_Task to complete_
Could you write out, word for word, only the lines from the one containing "This screenshot has height=688, width=790." through the last line of the data below?

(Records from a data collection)
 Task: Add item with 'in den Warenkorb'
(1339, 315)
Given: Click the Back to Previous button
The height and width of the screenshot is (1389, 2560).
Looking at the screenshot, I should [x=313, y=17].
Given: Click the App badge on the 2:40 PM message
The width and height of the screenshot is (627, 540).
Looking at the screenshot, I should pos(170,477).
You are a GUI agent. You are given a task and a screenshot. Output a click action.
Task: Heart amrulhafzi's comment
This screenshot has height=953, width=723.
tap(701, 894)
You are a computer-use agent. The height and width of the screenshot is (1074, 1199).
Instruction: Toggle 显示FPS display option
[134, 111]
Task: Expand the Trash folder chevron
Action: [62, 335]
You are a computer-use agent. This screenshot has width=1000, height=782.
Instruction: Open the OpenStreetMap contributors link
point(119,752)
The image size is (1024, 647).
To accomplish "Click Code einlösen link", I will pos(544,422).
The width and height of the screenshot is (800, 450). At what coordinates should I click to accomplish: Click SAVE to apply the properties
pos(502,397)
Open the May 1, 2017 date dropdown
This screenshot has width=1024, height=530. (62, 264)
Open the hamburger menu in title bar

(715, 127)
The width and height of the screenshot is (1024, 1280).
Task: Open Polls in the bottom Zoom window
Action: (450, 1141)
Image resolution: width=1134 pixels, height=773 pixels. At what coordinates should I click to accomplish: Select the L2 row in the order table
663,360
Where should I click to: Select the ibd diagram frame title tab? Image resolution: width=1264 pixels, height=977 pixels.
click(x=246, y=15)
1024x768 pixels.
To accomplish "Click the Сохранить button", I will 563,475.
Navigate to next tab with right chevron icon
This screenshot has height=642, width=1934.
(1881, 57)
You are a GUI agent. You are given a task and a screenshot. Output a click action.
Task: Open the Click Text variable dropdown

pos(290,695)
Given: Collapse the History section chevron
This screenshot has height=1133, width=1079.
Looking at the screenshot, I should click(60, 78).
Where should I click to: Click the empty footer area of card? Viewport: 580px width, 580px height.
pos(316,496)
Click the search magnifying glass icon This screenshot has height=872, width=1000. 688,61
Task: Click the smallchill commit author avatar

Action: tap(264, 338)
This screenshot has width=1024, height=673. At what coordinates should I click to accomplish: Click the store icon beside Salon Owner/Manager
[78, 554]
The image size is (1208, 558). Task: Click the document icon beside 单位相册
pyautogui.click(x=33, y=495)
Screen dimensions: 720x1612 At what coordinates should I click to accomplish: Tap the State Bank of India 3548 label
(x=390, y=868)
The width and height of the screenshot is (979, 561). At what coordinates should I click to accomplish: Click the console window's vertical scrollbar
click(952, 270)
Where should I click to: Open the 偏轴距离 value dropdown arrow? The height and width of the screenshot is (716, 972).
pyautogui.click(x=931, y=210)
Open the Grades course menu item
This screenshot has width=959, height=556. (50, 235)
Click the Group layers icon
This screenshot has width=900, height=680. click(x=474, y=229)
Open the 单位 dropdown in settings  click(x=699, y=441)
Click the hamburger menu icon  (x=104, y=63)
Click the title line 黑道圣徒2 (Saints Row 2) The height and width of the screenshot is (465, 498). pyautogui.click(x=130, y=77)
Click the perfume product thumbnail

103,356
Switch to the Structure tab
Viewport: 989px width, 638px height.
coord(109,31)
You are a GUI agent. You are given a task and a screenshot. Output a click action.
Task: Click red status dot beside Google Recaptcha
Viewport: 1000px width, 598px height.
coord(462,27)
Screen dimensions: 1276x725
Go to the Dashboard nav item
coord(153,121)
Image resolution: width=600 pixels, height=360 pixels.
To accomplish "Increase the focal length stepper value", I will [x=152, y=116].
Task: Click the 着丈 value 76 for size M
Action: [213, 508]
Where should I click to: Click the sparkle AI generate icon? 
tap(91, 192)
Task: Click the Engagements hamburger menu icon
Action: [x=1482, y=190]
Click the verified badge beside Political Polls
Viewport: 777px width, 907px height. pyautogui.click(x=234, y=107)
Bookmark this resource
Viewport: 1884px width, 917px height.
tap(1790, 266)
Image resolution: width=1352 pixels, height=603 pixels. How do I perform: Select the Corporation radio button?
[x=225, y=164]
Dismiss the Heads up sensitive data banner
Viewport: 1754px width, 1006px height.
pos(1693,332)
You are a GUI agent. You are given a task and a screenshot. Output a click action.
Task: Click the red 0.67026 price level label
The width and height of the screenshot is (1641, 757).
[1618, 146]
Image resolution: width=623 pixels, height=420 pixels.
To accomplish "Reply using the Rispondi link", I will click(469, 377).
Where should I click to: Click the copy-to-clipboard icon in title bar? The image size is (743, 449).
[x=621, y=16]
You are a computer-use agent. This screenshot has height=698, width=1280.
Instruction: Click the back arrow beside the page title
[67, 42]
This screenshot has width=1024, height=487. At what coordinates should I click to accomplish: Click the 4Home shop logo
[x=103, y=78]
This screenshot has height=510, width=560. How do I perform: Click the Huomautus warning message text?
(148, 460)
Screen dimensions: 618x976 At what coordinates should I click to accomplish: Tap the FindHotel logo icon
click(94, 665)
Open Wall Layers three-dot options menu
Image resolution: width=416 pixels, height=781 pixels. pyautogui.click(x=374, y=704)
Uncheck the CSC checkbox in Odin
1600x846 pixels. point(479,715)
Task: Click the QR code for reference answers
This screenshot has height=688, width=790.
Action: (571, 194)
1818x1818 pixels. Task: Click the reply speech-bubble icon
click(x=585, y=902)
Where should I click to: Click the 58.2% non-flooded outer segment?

_Result of the exercise_
This screenshot has height=688, width=790.
Action: (571, 194)
1818x1818 pixels. Task: Click the reply speech-bubble icon
click(x=585, y=902)
Where should I click to: Click the 58.2% non-flooded outer segment?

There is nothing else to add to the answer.